**REQUIRED WORK:**
(1) Using the exhibit article, decide whether each statement agrees with it, and back each yes or no with the deciding words quoted from the article: (a) Rick Williams and Mara Odette have run the gallery for the last seven years; (b) Williams served as a medic during the Vietnam War; (c) the grand-nephew of General Emiliano Zapata judged conditions to be "a little better."
(2) Quote the stretch of the exhibit article from "(His skeptical attitude" through "of armed conflict.)", word for word.

**EXTRACTED TEXT:**

━━━━━━━━━━━━━━━━

“It is the Revolution, the magical word that is going to change everything, that is going to bring us immense delight and a quick death.” —Octavio Paz
The antepenultimate exhibit at Casa de Arte on Elmwood in Allentown is entitled The Glorious Revolution! For Whom? Two more exhibits then, and closure of the gallery, which has been operated for the last seven years by life partners and fellow artists Rick Williams and Mara Odette. And “no regrets,” Williams says of the gallery experience.
Around the period when attention in this country was focused on the so-called Great War in Europe, Mexico fought a Revolutionary War of such general carnage—amid a dizzying array of changing alliances and regular assassinations of political and military leaders, but comparatively slight resultant change of conditions for the poorest and most oppressed Mexicans—as to raise the title question. Para quien? For whom?
It’s Williams’s question, and the exhibit comprises his skeptical response. Learning about the period, he said, “What struck me was the amount and extent of the bloodshed. Out of a total population of 15 million, 1.5 million died. Ten percent of the entire populace. Plus incalculable numbers of wounded and displaced. And did it do any good?”
(His skeptical attitude may apply to war in general. Williams was a medic during the Vietnam War and subsequently worked with veterans, including in a VA hospital. So he has seen his share of actual carnage, and observed the human toll versus political and social and economic actual results of armed conflict.)
Responses to the question by some Mexicans are presented in video interviews in which Williams asked them, are things better now than they were before the revolution? One old woman interviewee answered, “A little better.” A man who was a grand-nephew of General Emiliano Zapata—probably the purest of the revolutionaries, most true to the goal of land reform to alleviate the abject conditions of the campesinos—thought conditions were “much better.”

━━━━━━━━━━━━━━━━

**DATA SEGMENT:**
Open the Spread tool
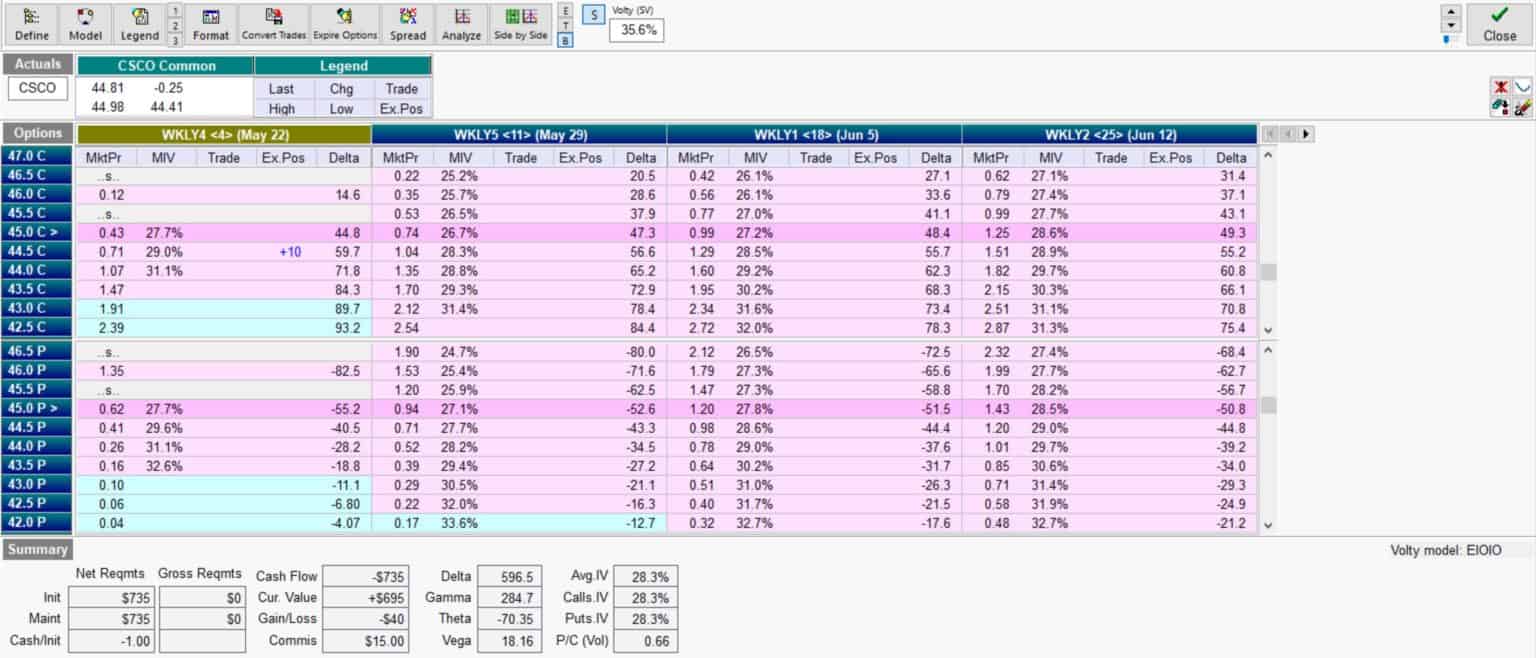1536x658 pixels. pos(408,24)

━━━━━━━━━━━━━━━━

**SOLUTIONS IN ORDER:**
(1)
(a) Yes: "which has been operated for the last seven years by life partners and fellow artists Rick Williams and Mara Odette"
(b) Yes: "Williams was a medic during the Vietnam War"
(c) No: "thought conditions were “much better.”"

(2)
(His skeptical attitude may apply to war in general. Williams was a medic during the Vietnam War and subsequently worked with veterans, including in a VA hospital. So he has seen his share of actual carnage, and observed the human toll versus political and social and economic actual results of armed conflict.)